== YOUR TASK ==
Starting at the line that contains "On date 5/16/2024" and continuing to the end of the items, give those lines as a JSON list of strings, one string per line, skipping any blank lines. Leave the pictures out.

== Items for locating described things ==

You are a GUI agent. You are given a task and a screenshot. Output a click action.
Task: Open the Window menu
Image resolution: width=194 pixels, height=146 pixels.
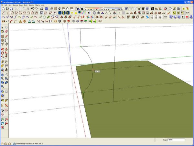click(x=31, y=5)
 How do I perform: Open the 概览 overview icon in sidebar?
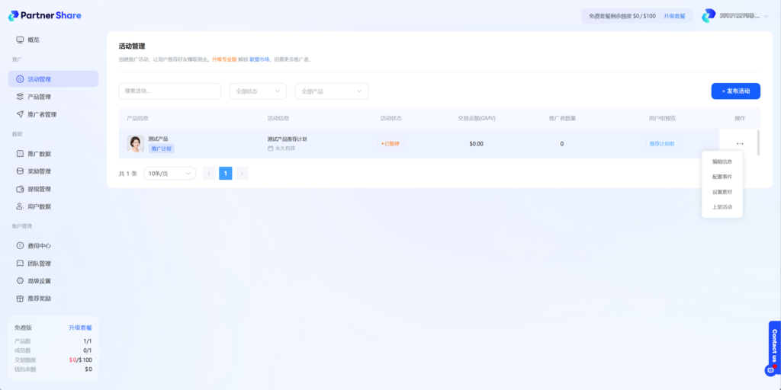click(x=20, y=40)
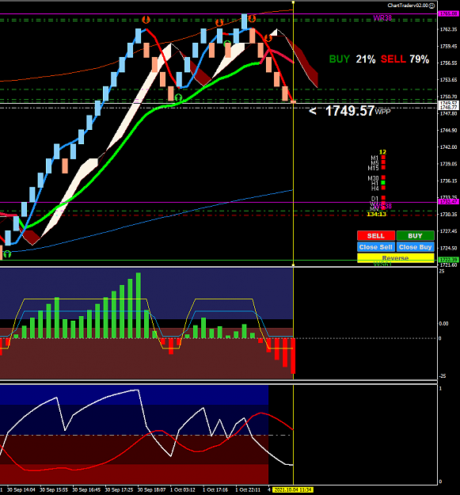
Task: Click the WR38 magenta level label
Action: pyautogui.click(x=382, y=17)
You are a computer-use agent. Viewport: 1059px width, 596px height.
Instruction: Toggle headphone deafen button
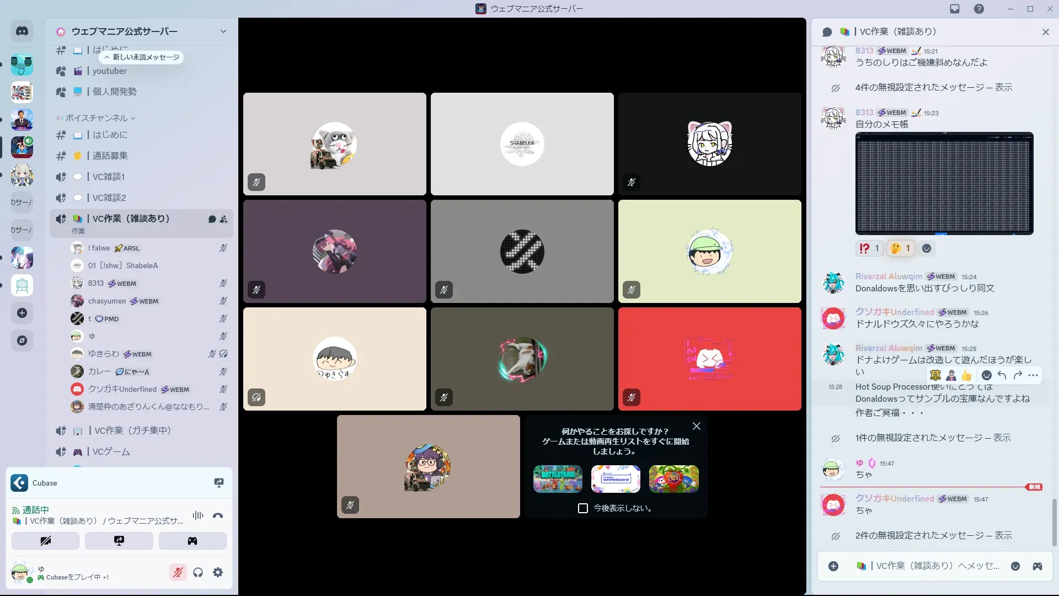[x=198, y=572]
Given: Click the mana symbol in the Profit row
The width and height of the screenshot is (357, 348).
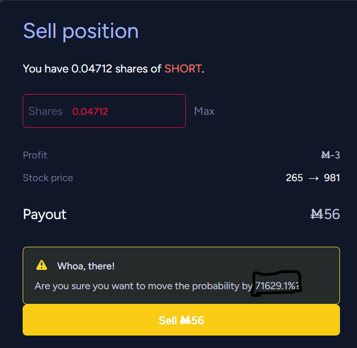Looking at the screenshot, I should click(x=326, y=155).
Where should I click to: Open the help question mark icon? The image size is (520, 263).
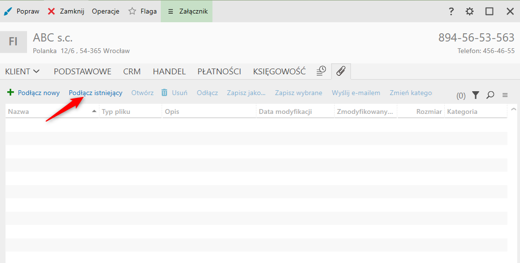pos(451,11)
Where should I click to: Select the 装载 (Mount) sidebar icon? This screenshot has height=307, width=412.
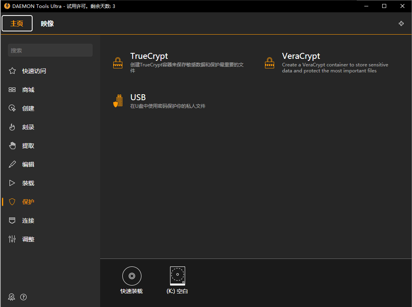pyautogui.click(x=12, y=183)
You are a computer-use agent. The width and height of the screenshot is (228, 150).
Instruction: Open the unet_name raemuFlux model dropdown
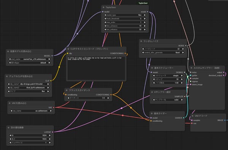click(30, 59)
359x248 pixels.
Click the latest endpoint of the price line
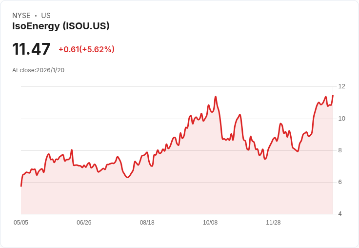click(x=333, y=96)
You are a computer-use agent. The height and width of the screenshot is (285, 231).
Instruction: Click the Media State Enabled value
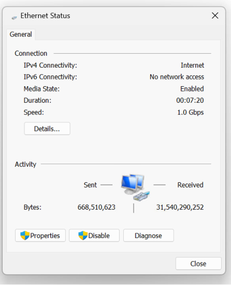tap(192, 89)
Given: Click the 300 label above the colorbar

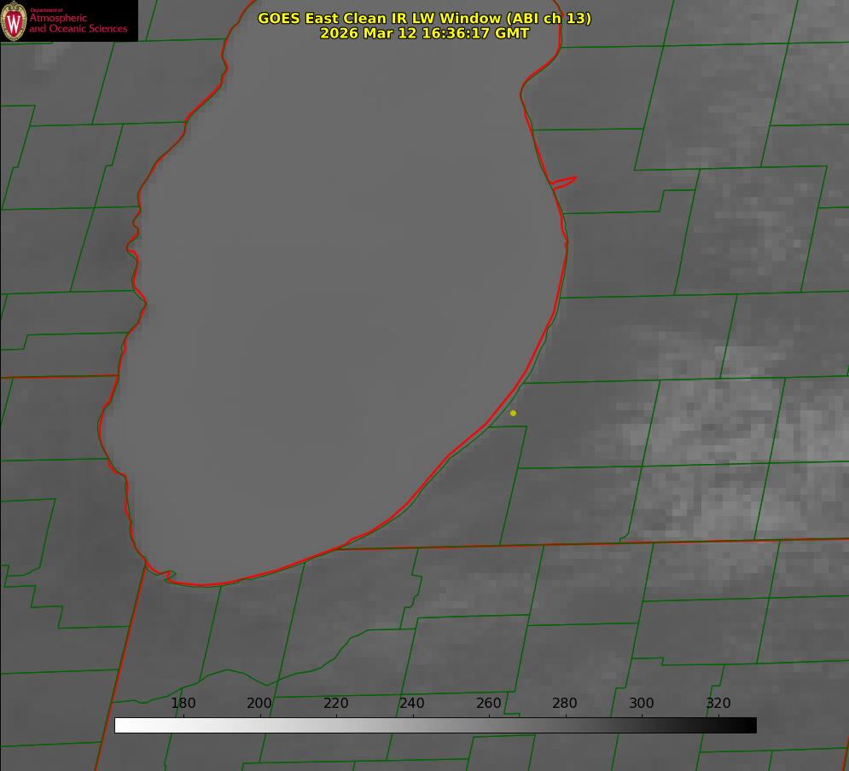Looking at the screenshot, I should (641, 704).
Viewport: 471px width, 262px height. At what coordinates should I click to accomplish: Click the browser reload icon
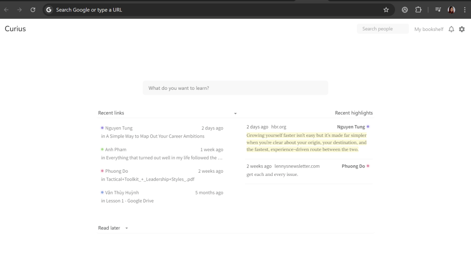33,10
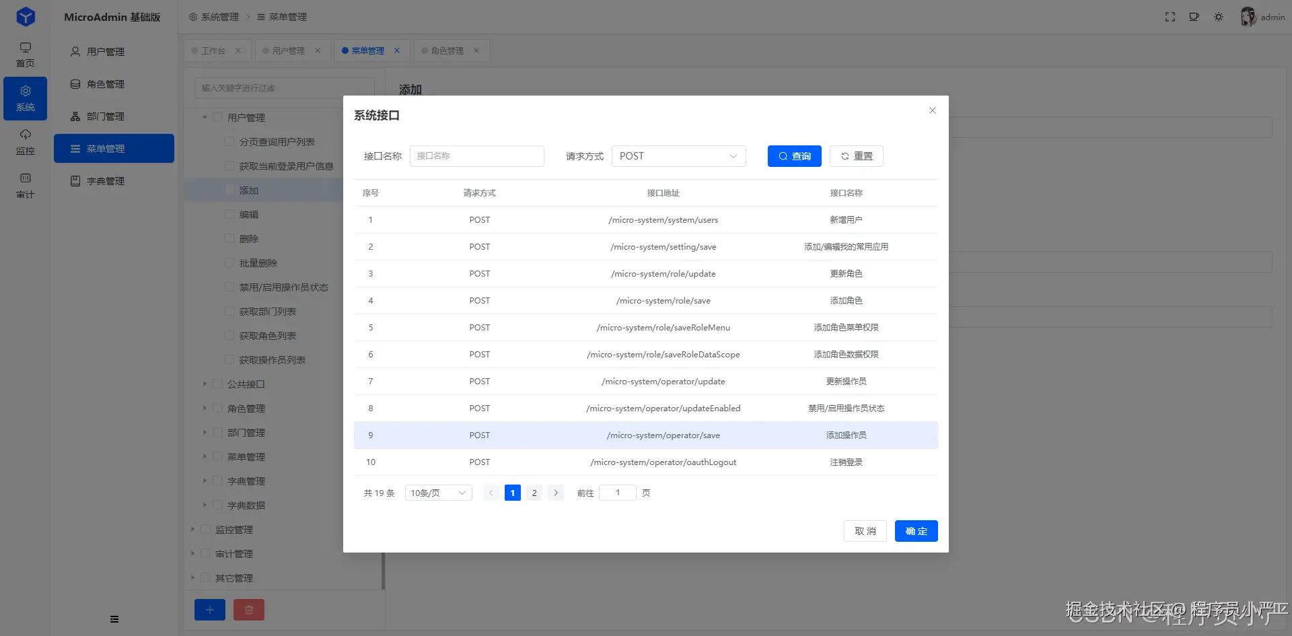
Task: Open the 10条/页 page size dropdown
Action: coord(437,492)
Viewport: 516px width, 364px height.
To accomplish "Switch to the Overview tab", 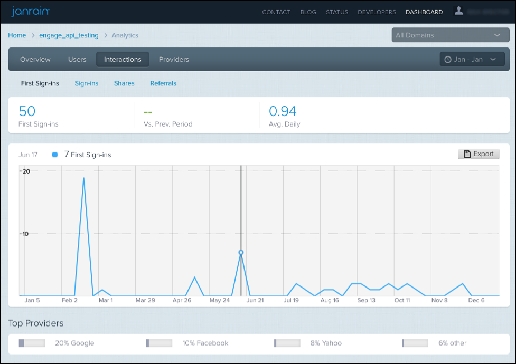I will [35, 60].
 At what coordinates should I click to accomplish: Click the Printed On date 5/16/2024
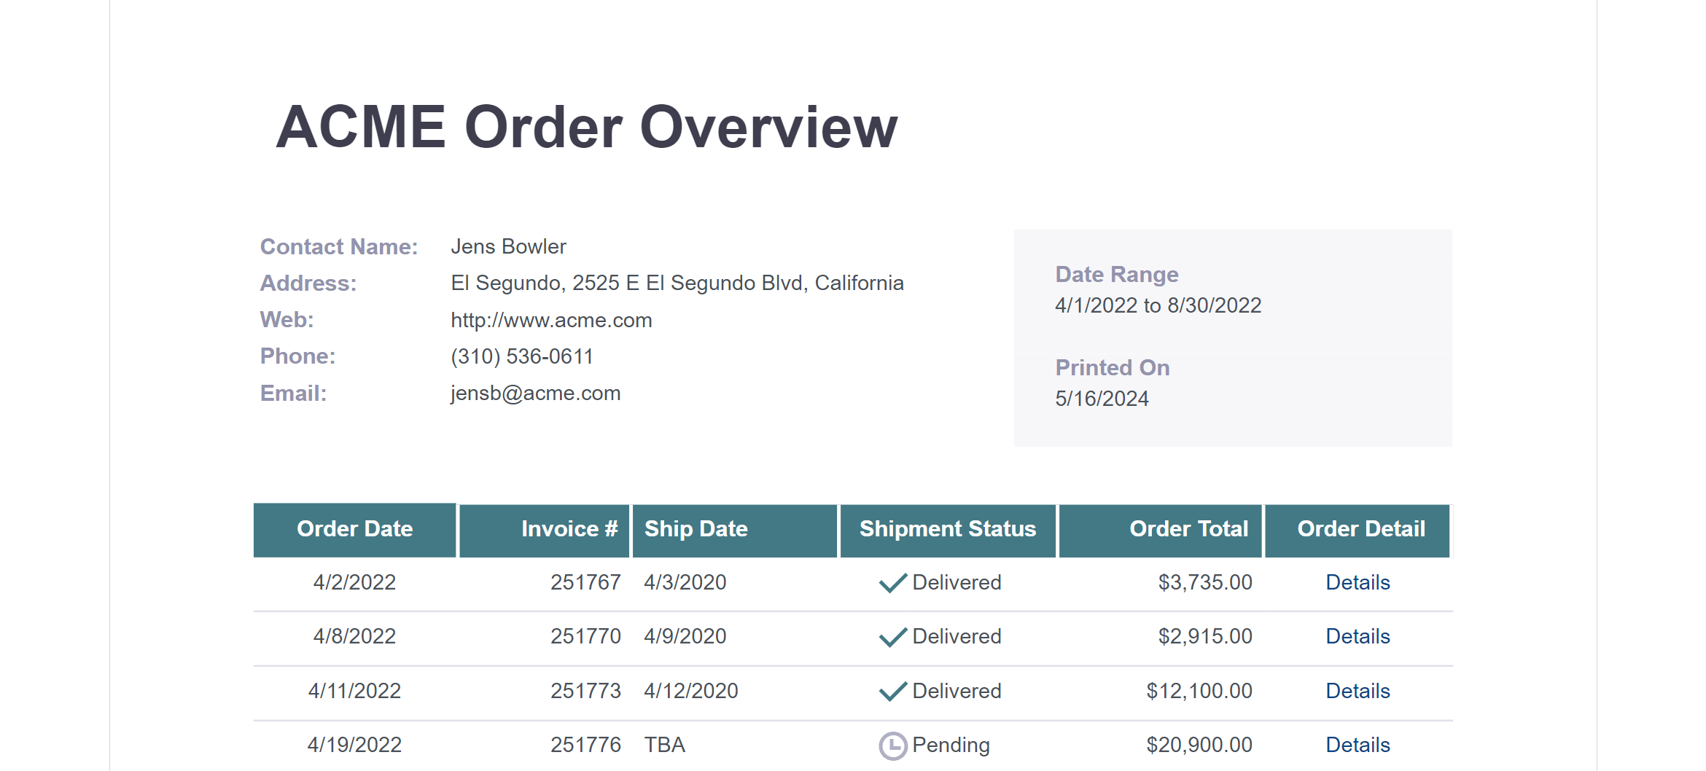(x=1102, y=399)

== CORRECT ANSWER ==
[
  " At what coordinates should I click to accomplish: Click the Printed On date 5/16/2024",
  "(x=1102, y=399)"
]